In February of 2000, Susan Orlean’s 16-year marriage was ending. She was “wondering if perhaps she was destined to be alone” when a friend, humor writer Patty Marx, set her up with John William Gillespie Jr., whose own 16-year marriage was over too. She trusted Marx, but also ”knew he was an investment banker, which sort of scared me,” she told the Times. ”It sounded dull.” But as it turns out, he wasn’t full at all. ”He was incredibly smart, fantastically funny and really had the soul of a poet encased in the trappings of a very smart and successful businessman,” she said. Three days later, they were both in love, and said so. According to the Times, they also had sex: “For their third [date], they planned to relax and read books at an inn in the Berkshires, but he got only to the second paragraph of his, and she to the second page of hers.” Ooh la la! Their courtship only got better (and more ludicrous, honestly) from there:
For their fourth date, they jetted off to Thailand for massages. Soon, they ventured to London. Eventually they headed to Istanbul, where on New Year’s Eve, on the terrace of a hotel overlooking the Blue Mosque, Mr. Gillespie proposed as fireworks exploded overhead. And on Valentine’s Day, he surprised her with tickets to ”The Lion King” and a visit in Ms. Orlean’s Manhattan apartment from a 250-pound, 5-month-old lion cub that Mr. Gillespie had arranged with an animal control officer he had met on a plane earlier that week.

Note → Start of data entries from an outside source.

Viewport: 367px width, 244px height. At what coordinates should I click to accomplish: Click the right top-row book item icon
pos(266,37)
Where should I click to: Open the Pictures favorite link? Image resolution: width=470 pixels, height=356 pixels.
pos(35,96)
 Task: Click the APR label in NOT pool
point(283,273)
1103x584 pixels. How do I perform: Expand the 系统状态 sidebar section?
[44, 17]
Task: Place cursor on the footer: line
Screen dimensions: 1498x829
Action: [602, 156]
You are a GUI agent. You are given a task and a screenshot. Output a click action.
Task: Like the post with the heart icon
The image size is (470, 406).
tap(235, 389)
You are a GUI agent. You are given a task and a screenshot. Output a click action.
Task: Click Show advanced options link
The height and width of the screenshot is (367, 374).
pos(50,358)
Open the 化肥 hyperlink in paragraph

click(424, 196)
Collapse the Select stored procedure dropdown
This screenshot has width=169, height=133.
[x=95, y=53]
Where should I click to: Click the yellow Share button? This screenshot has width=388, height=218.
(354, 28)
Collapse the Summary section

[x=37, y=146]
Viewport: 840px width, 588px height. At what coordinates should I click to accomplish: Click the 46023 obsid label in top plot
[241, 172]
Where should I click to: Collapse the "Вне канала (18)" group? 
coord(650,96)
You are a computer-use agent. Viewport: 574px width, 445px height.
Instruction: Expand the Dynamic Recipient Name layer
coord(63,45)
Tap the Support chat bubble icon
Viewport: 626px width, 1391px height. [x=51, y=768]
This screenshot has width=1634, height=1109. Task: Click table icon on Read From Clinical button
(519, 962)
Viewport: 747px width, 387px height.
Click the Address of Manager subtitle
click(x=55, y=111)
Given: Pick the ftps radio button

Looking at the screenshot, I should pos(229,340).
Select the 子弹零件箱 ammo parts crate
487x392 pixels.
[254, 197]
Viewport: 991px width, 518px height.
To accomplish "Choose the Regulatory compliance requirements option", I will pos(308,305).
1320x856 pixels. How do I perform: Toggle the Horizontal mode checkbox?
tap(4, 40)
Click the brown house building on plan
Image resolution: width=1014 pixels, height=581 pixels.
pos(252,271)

They were married only nine months after their first meeting, at a wedding one guest apparently likened to “Dorothy Parker’s round table, only better dressed.”
Amy Sohn fixed up her friend, novelist Jennifer Belle (5-foot-1) with her attorney, because she knew she loved Woody Allen movies, and he—Andrew Krents—was “very Woody Allenish. He’s incredibly strange, funny, bright and gregarious. He’s not afraid of his own wacky side,” she told the Times. Plus, he was 5-foot-4. Belle herself would edit that statement. “He’s a combination of Woody Allen, Dustin Hoffman and Bob Dylan,” she said. They went on a date at the Bowery Bar, and later to a “Truth or Dare” party, since apparently those exist, and Belle, being dared, wound up kissing a playwright’s neck. The Times reports:
Mr. Krents, who friends say has always acted 20 years older than his age, became slightly unglued. “Here we were just getting to know each other,” he said, ”and you don’t know if you’re even going to get to a second date, and here are people doing unspeakable things that you do on the fourth or fifth dates.”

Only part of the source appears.